Example ILP run (limited to 1000s), with no DOCKS solution:
java -jar DOCKS.jar res_5_20_ACGT_1000_3.txt decycling_5_ACGT.txt 5 20 ACGT 1000 3
You may need to use more memory for higher values of k, i.e. k>=10, by adding -Xmx4096m option for example. You may need to increase heapspace size for random mode for DFS, by adding -Xss515m option for example.
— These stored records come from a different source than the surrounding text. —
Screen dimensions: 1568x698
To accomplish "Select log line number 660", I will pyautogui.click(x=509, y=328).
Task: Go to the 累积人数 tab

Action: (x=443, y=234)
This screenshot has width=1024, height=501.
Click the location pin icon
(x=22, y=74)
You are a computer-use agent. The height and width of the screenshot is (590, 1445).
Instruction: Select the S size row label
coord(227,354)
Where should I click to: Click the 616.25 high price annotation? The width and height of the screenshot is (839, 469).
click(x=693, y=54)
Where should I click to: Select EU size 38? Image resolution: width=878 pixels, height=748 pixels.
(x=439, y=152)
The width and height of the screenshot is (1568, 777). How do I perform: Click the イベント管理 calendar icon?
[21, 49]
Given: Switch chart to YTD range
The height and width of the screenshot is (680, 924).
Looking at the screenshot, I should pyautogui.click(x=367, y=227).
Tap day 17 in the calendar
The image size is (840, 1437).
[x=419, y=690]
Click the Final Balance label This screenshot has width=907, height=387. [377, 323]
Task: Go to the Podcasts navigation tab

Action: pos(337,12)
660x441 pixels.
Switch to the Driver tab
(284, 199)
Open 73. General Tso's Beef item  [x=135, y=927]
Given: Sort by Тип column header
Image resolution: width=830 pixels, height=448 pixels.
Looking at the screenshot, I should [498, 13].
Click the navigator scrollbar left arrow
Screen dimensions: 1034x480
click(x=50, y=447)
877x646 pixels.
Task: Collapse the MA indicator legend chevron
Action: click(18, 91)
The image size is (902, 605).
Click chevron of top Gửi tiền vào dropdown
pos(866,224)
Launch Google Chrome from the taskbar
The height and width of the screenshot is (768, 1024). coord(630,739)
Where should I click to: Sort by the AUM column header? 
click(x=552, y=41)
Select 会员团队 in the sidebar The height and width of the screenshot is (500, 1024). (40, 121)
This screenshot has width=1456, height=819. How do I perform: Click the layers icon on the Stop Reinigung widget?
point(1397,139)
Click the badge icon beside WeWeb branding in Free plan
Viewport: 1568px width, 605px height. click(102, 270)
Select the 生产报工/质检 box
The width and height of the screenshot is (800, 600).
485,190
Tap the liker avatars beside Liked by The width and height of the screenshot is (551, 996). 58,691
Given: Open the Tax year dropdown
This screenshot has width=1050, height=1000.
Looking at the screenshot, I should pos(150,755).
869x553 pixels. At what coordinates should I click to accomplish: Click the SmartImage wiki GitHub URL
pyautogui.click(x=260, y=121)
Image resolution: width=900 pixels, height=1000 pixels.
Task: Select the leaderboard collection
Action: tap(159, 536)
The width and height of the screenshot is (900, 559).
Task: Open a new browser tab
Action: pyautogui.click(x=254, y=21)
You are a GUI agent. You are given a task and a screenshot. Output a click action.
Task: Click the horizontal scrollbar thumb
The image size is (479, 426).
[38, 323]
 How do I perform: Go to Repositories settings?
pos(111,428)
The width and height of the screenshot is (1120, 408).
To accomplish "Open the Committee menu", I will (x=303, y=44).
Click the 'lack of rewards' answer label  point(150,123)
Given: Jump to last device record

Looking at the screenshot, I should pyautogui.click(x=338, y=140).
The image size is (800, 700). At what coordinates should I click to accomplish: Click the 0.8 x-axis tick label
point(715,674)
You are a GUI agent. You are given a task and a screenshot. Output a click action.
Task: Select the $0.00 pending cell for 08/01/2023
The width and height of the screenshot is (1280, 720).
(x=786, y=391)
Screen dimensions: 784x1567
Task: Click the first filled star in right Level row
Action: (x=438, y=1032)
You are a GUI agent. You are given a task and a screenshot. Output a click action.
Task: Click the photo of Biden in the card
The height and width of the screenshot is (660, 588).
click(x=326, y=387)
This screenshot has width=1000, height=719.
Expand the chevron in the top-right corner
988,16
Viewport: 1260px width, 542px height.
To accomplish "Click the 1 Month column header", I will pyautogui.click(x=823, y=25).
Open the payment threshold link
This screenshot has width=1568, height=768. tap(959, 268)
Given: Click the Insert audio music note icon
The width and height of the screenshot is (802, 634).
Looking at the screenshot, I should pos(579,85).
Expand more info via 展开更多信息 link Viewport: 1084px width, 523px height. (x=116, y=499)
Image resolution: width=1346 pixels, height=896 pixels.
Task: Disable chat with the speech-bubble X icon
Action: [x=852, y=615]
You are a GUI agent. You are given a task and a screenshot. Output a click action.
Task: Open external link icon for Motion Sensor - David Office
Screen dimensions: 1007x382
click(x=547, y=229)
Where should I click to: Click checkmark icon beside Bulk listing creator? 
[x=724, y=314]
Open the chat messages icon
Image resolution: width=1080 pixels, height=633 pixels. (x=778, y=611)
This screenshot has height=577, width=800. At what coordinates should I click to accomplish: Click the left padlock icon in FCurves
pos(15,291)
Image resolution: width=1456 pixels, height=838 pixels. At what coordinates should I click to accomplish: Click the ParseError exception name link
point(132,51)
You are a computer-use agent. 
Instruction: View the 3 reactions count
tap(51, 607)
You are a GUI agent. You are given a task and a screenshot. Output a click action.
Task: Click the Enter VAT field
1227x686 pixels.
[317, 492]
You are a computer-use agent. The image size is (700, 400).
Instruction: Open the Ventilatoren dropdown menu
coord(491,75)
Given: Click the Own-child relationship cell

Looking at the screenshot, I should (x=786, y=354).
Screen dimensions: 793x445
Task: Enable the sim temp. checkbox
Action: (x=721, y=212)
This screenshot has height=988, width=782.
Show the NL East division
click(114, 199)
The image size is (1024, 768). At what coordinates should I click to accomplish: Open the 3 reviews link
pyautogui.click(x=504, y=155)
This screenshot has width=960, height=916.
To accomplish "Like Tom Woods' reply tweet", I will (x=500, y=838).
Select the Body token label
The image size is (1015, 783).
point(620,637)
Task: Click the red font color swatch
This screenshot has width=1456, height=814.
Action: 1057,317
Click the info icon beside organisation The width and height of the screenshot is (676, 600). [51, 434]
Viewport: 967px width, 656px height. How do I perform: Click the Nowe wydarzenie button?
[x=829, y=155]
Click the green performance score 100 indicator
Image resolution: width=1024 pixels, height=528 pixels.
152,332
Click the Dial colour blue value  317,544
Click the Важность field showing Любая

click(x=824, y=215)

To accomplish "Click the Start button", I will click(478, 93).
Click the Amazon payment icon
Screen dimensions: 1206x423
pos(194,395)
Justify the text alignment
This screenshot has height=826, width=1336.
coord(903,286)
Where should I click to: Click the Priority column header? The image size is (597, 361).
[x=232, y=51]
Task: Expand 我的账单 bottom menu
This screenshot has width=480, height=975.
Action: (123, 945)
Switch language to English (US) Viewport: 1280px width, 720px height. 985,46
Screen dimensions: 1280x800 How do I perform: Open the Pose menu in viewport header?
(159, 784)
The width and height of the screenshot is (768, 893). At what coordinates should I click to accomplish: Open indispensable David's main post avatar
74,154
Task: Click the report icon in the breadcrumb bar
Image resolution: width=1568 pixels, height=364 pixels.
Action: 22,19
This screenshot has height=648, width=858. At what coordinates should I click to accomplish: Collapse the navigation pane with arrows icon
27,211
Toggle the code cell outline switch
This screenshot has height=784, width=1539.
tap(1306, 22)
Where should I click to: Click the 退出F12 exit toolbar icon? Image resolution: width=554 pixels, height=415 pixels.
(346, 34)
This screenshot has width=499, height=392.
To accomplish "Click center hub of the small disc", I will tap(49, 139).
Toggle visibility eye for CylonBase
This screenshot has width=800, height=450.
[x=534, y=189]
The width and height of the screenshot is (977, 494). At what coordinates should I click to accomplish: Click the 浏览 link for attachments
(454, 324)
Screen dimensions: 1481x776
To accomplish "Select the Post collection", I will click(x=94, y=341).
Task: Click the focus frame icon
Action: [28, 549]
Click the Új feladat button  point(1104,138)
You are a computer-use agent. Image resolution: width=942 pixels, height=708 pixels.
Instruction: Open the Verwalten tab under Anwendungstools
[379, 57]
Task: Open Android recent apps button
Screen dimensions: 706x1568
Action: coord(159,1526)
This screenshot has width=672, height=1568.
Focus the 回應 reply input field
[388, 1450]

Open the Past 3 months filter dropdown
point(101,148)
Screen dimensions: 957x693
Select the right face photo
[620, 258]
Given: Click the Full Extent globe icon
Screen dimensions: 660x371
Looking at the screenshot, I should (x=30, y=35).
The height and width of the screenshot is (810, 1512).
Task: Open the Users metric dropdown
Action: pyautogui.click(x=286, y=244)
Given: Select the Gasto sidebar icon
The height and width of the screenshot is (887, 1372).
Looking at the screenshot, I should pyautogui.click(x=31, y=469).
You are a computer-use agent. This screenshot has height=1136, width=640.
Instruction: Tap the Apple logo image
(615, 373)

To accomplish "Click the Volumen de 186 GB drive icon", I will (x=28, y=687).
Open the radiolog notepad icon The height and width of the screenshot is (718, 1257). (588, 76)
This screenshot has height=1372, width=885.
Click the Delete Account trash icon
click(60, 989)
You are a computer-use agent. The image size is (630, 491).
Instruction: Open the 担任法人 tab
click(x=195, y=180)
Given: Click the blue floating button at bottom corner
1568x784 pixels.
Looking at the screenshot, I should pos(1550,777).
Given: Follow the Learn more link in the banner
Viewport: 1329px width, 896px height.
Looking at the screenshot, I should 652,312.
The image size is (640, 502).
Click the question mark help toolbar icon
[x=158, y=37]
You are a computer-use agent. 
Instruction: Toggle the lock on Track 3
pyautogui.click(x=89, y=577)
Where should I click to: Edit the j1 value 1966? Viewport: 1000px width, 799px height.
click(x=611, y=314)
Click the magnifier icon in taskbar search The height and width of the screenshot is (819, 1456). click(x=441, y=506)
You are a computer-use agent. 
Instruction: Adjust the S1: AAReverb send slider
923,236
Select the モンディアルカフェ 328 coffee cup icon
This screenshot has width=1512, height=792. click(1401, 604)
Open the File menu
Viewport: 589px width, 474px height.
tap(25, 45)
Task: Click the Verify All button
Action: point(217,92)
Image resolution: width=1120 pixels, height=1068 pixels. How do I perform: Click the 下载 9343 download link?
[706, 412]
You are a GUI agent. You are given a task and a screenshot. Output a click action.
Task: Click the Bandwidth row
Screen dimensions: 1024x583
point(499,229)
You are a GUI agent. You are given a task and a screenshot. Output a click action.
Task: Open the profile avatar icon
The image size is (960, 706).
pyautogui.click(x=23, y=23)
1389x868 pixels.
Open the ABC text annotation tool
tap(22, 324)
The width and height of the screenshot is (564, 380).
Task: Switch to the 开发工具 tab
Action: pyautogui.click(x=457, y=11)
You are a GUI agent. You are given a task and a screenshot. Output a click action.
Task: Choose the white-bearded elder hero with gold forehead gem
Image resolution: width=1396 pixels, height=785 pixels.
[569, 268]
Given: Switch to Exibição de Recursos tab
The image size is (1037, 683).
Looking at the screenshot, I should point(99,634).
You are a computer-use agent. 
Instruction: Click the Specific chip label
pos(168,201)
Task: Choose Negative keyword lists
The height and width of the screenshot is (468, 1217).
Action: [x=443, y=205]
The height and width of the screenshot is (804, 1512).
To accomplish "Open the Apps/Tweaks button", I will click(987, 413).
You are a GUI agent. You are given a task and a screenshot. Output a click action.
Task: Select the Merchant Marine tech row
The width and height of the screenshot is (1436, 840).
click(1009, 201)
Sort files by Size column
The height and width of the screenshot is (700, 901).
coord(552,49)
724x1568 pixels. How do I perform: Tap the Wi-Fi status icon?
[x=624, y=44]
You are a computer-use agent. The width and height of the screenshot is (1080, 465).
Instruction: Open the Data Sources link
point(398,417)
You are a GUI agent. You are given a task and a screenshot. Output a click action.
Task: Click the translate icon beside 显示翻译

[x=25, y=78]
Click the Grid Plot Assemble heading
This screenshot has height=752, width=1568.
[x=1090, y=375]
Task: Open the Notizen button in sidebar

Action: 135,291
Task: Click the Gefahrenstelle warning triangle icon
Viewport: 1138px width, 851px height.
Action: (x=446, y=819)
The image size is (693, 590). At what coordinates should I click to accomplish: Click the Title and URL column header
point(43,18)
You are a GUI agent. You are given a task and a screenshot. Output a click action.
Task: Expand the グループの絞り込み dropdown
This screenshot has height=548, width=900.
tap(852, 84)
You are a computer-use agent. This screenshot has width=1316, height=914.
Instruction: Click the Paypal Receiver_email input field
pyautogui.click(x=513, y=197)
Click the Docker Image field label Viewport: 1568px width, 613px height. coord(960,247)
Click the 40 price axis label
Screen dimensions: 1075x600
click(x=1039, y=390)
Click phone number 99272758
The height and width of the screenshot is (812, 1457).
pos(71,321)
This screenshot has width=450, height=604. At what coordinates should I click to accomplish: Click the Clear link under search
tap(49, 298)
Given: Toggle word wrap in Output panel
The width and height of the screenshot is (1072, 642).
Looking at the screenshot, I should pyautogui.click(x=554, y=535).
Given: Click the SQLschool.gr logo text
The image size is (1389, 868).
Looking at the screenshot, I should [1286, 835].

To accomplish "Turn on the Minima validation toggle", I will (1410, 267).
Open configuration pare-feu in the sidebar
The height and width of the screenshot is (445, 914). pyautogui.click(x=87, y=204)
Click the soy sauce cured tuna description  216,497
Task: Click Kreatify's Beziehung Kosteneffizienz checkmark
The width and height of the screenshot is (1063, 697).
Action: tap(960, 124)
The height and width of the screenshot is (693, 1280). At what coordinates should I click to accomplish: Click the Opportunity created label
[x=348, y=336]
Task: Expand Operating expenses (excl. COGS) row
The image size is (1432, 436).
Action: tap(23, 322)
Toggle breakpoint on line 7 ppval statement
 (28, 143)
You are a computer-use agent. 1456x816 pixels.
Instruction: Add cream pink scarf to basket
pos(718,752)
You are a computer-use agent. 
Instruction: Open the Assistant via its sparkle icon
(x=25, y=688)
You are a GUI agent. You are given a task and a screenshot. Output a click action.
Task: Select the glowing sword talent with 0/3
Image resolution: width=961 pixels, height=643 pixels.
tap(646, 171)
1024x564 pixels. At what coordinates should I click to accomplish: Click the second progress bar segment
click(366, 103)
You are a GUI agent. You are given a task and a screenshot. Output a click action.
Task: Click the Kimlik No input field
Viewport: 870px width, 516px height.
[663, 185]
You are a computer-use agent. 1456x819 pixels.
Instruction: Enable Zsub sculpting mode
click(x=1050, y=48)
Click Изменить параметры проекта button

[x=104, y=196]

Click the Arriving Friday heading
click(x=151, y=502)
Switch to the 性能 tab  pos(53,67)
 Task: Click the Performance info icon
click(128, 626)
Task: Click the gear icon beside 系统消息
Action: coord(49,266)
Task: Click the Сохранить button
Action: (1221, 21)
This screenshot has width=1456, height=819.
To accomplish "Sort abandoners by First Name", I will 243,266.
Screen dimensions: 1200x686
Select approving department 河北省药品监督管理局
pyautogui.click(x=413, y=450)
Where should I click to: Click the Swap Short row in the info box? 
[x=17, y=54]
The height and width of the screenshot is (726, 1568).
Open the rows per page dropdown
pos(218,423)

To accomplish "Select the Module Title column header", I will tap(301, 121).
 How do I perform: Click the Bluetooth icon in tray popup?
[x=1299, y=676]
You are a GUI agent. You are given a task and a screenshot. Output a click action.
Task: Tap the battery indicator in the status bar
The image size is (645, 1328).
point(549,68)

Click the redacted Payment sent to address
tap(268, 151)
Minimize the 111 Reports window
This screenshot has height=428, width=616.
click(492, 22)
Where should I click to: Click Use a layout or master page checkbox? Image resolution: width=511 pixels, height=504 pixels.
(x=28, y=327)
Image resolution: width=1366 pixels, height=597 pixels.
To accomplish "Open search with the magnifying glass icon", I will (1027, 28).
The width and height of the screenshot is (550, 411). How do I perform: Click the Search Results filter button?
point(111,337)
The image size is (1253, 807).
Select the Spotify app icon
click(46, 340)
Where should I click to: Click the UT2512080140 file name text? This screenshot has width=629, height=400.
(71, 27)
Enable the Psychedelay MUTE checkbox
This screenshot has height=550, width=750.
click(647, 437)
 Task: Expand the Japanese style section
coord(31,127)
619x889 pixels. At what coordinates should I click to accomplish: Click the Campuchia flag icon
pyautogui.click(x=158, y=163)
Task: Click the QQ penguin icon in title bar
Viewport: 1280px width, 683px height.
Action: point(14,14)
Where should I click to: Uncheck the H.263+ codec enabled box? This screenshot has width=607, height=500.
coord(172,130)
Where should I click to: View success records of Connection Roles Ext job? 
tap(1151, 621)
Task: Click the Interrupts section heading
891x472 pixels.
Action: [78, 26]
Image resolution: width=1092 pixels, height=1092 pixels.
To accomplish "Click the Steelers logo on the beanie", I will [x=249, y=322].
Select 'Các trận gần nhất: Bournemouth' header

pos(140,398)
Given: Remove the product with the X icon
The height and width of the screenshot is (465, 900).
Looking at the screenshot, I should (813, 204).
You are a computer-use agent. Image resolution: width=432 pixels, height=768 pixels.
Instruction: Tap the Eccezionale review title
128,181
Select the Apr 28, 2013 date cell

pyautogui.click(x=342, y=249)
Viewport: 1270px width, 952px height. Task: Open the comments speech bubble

decycling's and DOCKS's outputs should look like this:
AAAACAAA
AAAAGAAA
AAAATAAA
AAACCAAA
...
ATAACGAA
TCACCGAA
GCCTACTA
TCCTCCTA
Each line is a k-mer in the set.
DOCKS can be cited as follows:
Compact universal k-mer sets Yaron Orenstein, David Pellow, Guillaume Marcais, Ron Shamir and Carl Kingsford. WABI 2016.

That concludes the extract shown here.